9. The learned counsel for the petitioner, however, placed strong reliance on the judgment of the learned single Judge dated 3-5-1988, filed as Annexure VI to this writ petition. From the order passed by the State Government rejecting the application for release which was in question before the single Judge, it appears that the decision of the application was postponed for two years and in the circumstances, it was held that it could not amount to disposal of the application in Form A. In our opinion, the order of the State Government passed on the application of the present petitioner is very clear in terms and does not keep the application pending as found by the learned single Judge in the case before him. There is yet another reason for not accepting the submission made on behalf of the petitioner. Hon'ble Supreme Court in its order clearly contemplated that the petitioner shall be at liberty to challenge the order rejecting his application for release before the High Court. The order rejecting the application was passed on 26-7-1986 but the petitioner has not challenged the same nor did he surrender for serving the sentence for one year as contemplated in the order. The order has become final against him. The petitioner has not challenged the order even after service of the notice given to him on the application moved by the State Government for cancellation of his bail. In these circumstances, as the petitioner felt satisfied with the order and he failed to challenge the same before this Court or before any other authority, the submission made on behalf of the petitioner cannot be accepted on the ground that the application has not been disposed of finally.
10. So far as the second submission made on behalf of the petitioner on ground of delay in moving the application for cancellation of bail we are of, opinion that the submission cannot be accepted. It is true that the State authorities could not move swiftly after rejecting of the application of the petitioner on 23-5-1986. It is very sad on the part of the public functionaries to cause such a delay in such important matter. A person convicted of a henious offence had been allowed to remain outside prison for such a long time but on account of this negligence and callous action on the part of the public authorities, advantage cannot be claimed by the petitioner. One way petitioner can also be blamed for this long delay as he never bothered himself about the fate of his application nor did he challenge the order dated 23-5-1986 when it came to his knowledge. The petitioner was set free in pursuance of the order of Hon'ble Supreme Court and it could be reasonably expected from him to take care of his application and the orders passed thereon. In our opinion, the petitioner can also be equally blamed for this delay and he cannot be absolved of the responsibility to serve out the remaining part of the sentence. He can be exempted from serving out the sentence only in accordance with law for which he is not entitled at the moment.

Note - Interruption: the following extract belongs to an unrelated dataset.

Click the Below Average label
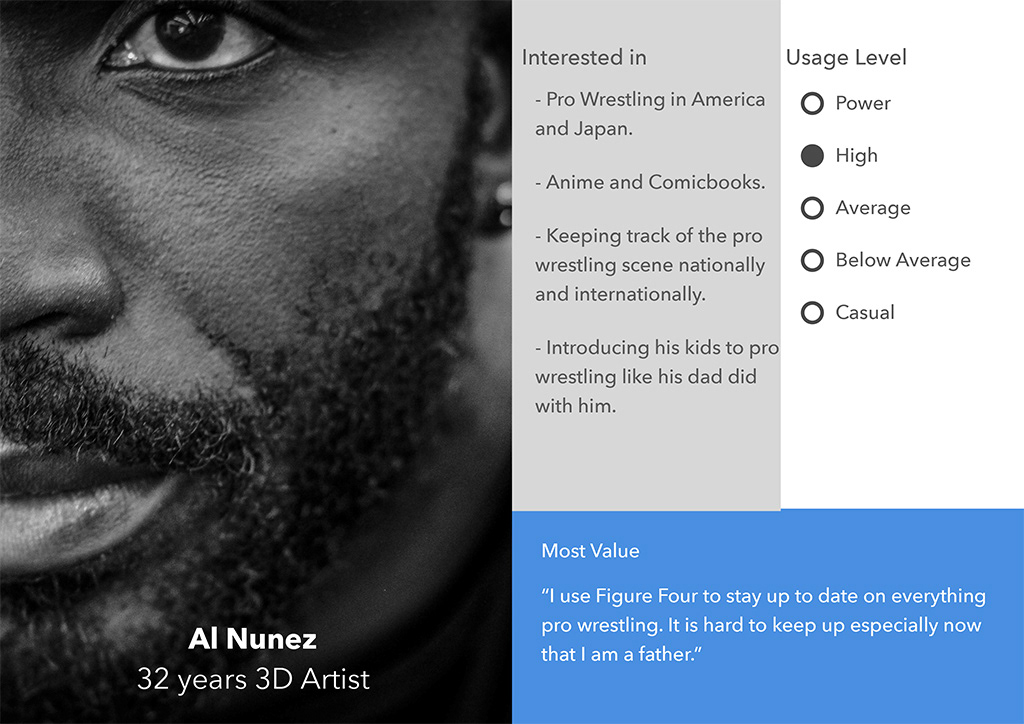Image resolution: width=1024 pixels, height=724 pixels. [x=903, y=260]
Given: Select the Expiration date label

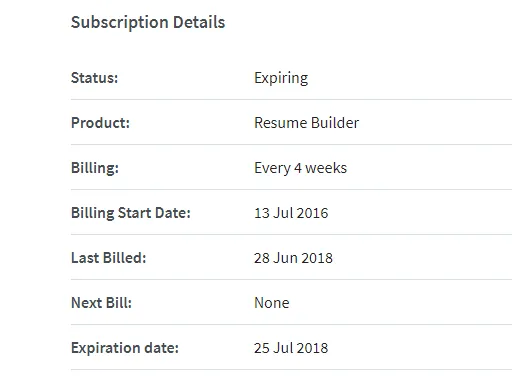Looking at the screenshot, I should point(125,348).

11. For the reasons recorded above, in our opinion, this writ petition has no force and is accordingly rejected. The petitioner shall be taken into custody for serving out the sentence as directed by the learned Sessions Judge, Etawah, by order dated 28-5-1992.
12. A copy of this judgment shall be sent by the office to the Home Secretary of State of U.P., to the Inspector General of Prisons, U.P. and to the Director General of Police, U.P., for necessary action and to get scrutinised all the cases of such release on the basis of the orders of the Hon'ble Supreme Court.